時短勤務で働きながらも、園もギリギリで回していることがわかるから、つい無理をしてしまう日も。
「今日もお迎えがあるので早く帰ります」と、
夕方そっとロッカーで荷物をまとめるとき、
「本当はもっと残ってみんなの力になりたいのに」と、
小さな後ろめたさや葛藤がふっとよぎります。
そっと打ち明けられる悩み
そんな日々の中で、
「本当はもっと家のことも大事にしたい。

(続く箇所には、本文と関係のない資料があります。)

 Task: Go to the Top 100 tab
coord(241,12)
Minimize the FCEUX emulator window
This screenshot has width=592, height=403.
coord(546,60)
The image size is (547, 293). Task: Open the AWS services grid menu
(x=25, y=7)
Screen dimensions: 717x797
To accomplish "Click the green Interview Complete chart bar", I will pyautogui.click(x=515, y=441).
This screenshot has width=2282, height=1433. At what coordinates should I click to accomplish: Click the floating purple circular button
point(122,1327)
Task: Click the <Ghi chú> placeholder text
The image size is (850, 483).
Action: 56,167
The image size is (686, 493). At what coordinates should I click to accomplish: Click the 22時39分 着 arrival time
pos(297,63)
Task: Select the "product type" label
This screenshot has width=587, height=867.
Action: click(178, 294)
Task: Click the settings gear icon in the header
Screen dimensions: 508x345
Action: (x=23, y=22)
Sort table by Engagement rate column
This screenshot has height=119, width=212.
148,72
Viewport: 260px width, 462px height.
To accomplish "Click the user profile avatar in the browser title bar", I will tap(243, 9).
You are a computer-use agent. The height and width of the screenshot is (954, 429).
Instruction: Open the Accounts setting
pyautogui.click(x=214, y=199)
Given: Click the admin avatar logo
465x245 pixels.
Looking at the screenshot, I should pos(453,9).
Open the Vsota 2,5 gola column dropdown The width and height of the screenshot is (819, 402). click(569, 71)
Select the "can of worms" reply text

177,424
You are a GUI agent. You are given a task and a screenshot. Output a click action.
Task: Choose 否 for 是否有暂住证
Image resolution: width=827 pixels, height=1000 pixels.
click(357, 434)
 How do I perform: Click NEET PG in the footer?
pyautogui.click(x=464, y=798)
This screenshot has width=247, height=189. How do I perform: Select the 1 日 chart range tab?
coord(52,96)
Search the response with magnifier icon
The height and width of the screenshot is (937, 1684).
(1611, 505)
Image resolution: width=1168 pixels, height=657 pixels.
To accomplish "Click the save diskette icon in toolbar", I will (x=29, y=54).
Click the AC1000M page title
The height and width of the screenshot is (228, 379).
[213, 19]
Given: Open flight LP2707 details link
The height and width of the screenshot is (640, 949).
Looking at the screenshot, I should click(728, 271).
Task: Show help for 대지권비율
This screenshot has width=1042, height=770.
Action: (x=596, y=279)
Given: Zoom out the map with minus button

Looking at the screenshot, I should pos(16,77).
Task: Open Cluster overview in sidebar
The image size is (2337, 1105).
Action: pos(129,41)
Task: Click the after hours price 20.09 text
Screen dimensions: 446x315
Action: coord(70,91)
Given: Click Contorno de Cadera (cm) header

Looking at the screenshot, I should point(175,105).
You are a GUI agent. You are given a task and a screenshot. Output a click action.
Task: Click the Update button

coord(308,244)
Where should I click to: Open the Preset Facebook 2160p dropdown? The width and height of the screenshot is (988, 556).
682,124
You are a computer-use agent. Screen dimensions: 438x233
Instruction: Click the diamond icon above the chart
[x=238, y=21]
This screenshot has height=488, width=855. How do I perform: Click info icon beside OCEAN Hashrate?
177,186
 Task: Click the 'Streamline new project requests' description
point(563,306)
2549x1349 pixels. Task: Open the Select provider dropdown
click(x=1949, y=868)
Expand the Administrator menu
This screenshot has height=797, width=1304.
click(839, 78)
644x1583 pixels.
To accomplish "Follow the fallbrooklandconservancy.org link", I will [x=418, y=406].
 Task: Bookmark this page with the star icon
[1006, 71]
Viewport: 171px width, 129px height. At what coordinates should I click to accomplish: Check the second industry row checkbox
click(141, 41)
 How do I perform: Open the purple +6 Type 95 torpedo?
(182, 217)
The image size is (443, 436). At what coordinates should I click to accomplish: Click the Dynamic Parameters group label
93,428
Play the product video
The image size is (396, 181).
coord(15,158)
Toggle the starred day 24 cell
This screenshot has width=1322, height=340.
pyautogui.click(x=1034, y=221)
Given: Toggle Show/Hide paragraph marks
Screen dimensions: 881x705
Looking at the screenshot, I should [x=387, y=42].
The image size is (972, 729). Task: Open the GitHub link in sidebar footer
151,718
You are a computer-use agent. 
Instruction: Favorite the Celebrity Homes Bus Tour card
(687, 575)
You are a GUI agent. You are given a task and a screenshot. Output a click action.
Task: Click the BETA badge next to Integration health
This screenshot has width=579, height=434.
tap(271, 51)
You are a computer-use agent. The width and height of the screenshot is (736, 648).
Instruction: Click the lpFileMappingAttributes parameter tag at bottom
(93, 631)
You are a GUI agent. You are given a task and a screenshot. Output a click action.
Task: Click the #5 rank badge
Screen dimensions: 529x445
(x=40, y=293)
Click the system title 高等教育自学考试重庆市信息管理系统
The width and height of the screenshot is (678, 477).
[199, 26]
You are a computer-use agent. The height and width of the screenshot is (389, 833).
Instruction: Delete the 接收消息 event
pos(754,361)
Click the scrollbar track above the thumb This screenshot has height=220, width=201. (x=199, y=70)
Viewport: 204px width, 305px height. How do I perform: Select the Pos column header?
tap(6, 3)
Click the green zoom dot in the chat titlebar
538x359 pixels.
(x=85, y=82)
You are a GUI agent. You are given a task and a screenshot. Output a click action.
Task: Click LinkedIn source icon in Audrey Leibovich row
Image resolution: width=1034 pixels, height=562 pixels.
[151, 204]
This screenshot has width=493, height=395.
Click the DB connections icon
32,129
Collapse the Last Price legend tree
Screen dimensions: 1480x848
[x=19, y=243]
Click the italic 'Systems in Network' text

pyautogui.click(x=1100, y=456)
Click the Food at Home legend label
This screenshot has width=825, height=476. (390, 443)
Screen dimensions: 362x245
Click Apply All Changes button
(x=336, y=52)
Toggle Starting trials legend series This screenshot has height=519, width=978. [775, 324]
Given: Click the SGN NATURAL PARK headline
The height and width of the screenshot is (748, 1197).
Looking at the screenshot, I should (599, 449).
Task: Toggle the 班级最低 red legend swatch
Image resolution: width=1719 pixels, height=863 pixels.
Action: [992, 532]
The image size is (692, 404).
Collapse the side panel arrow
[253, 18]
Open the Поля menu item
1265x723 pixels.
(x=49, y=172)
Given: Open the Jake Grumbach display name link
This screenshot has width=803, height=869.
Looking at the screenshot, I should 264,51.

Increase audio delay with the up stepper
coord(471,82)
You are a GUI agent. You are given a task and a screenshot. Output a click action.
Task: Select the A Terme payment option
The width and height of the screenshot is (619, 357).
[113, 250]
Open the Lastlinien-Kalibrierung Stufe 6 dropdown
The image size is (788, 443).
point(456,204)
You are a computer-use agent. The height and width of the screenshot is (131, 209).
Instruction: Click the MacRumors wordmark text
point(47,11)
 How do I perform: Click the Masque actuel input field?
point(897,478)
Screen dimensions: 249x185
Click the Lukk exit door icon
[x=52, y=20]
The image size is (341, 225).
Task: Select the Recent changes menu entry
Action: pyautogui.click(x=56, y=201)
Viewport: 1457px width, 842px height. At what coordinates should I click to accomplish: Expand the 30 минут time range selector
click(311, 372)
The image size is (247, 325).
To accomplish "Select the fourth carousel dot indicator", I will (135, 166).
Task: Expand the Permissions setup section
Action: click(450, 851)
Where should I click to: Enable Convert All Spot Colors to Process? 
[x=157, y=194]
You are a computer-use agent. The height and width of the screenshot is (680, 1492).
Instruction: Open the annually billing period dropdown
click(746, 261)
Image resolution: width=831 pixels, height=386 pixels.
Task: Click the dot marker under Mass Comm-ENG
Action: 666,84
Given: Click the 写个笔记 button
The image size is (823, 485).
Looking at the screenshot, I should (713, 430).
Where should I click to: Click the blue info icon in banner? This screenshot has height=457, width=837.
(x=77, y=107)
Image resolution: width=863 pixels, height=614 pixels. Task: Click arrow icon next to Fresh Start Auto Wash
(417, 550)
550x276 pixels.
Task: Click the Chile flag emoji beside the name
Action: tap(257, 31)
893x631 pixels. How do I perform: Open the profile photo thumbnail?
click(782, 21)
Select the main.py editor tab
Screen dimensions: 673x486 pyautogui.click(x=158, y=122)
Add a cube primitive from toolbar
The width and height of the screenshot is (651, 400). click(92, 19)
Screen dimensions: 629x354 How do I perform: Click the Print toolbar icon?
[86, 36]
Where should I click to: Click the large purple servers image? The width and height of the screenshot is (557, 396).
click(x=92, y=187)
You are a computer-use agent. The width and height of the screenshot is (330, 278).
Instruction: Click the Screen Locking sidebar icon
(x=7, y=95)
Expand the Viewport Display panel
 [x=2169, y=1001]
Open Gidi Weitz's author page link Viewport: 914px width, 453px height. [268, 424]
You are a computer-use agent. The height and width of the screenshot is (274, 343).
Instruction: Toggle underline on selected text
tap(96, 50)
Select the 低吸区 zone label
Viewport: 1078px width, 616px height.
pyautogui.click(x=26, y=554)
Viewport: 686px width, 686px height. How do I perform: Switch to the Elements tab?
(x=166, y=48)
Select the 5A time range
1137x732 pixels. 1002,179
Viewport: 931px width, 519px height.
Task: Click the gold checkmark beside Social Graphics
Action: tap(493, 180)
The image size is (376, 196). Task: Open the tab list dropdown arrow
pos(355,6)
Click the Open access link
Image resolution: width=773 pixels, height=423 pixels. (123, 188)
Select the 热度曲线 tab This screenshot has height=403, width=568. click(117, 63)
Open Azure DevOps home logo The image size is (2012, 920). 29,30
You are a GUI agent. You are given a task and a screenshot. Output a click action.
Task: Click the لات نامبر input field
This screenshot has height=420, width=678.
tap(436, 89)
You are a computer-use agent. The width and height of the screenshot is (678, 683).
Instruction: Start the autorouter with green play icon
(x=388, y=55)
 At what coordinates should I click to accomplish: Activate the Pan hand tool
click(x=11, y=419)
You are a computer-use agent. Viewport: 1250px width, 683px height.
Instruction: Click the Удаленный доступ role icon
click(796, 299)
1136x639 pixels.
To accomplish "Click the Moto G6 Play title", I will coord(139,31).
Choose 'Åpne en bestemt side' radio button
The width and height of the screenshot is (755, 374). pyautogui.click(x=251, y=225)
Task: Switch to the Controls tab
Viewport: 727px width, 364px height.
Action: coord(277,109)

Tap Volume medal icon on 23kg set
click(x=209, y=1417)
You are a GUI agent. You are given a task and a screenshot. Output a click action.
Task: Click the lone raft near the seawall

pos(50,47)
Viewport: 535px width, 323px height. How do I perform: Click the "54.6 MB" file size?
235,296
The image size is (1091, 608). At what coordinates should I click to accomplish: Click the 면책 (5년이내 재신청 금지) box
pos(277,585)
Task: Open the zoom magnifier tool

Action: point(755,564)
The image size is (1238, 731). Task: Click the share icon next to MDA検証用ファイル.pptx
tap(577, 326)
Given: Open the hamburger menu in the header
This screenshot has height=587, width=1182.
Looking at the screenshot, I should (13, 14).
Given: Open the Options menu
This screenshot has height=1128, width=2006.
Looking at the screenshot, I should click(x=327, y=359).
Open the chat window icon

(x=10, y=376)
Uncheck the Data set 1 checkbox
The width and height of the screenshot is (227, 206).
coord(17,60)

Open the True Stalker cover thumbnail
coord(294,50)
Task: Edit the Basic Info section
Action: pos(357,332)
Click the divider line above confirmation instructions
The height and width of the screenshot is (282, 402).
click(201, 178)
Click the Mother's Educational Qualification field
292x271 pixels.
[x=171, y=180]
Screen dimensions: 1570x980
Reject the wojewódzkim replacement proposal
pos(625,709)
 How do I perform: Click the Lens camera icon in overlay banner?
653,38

だけど職場のみんなに迷惑をかけている気がしてしまう」
「行事の前や忙しい時期は、やっぱり職場を優先しなきゃいけないのかな」
控えめな声で悩みを打ち明けてくれる方が少なくありません。
誰かに頼ることや、弱音を口にすることが「甘え」だと思ってしまったり。
でも、悩みながらも「自分なりにできる工夫をしてきました」と静かに話してくれる姿には、
目の前の子どもや職場を大切に想う気持ちがにじんでいます。
“外で話せる場所”としてのそとさぽ
そうやって頑張り続けてきた人が、
「これ以上一人で抱え込んだら苦しくなってしまいそう」と思うとき。
そとさぽにそっと相談を寄せてくださることがあります。
「ここは安心してどんな話でもできる場所ですよ」
そう声をかけると、
「うまく話せなくても大丈夫ですか?」と遠慮がちに、
ぽつりぽつりと本音があふれ出す瞬間があります。
私は、そのひとつひとつの言葉にじっくり耳を傾けながら、
「これまで本当によく頑張ってきましたね」と
そっとねぎらいの言葉を添えます。
答えがすぐに出なくても、
「そう言ってもらえると、少し気持ちが軽くなります」
と、小さな笑顔を見せてくれることも。
ふたつの気持ちが見えてくるとき
相談を重ねていくうちに、
園がどんな思いで現場をまわしているのか、
そして相談者がどんなふうに家庭を大切にしたいと思っているのか、
少しずつ、お互いの「見えている世界」が輪郭を持ち始めます。
「これからの毎日が少しでもうまくいくために、どんなことができそうだろう」
そんな問いかけをきっかけに、
「すぐに大きく変わるのは難しいけど、来月のシフトで園長先生に相談してみようかな」
「朝の時間、誰かと分担する話をしてみたい」
ふと前を向く言葉がうまれる瞬間は、
そばで見守る私にもあたたかな希望を感じさせてくれます。
小さな一歩を大切に
まずは、できそうなことをそっと約束してみる。
大きな変化はすぐには訪れないかもしれないけれど、
「自分にもできることがある」と感じられた日の帰り道では、
どこか表情がやわらかくなっているように見えます。
日常は、思っているよりもゆっくりしか変わらないかもしれません。
でも、小さな一歩を積み重ねていくことで、
いつか大きな安心や自信に育っていくこともあります。
誰かに頼ったり、相談したりするのは、決して弱さではありません。
「大切なものを守りたい」という、
その人なりの強さなのだと私は思います。
また歩き出せる場所
ひとりひとり、気持ちも事情も違います。
それでも、どんな小さな一歩も、必ず明日へとつながっています。
また迷ったり、立ち止まったりしたときには、
「またここに戻ってきていいんだ」と思える場所がそばにあるだけで、
人は少しだけ優しくなれるのかもしれません。
働くママの悩みは、きっとなくならないし、
悩むたびに自分を責めてしまうこともあると思います。
でも、「今日もよく頑張った」と自分に声をかけて、
今夜は少しだけゆっくり深呼吸してみませんか。
そっと寄り添う温かさを
新しい景色に出会うその日まで、
そっと寄り添う温かさを大切にしていきたい。
小さな一歩をいっしょに見つけていける場所でありたい――
そんな気持ちで、これからも歩いていきます。
最後までお読みいただき、ありがとうございます。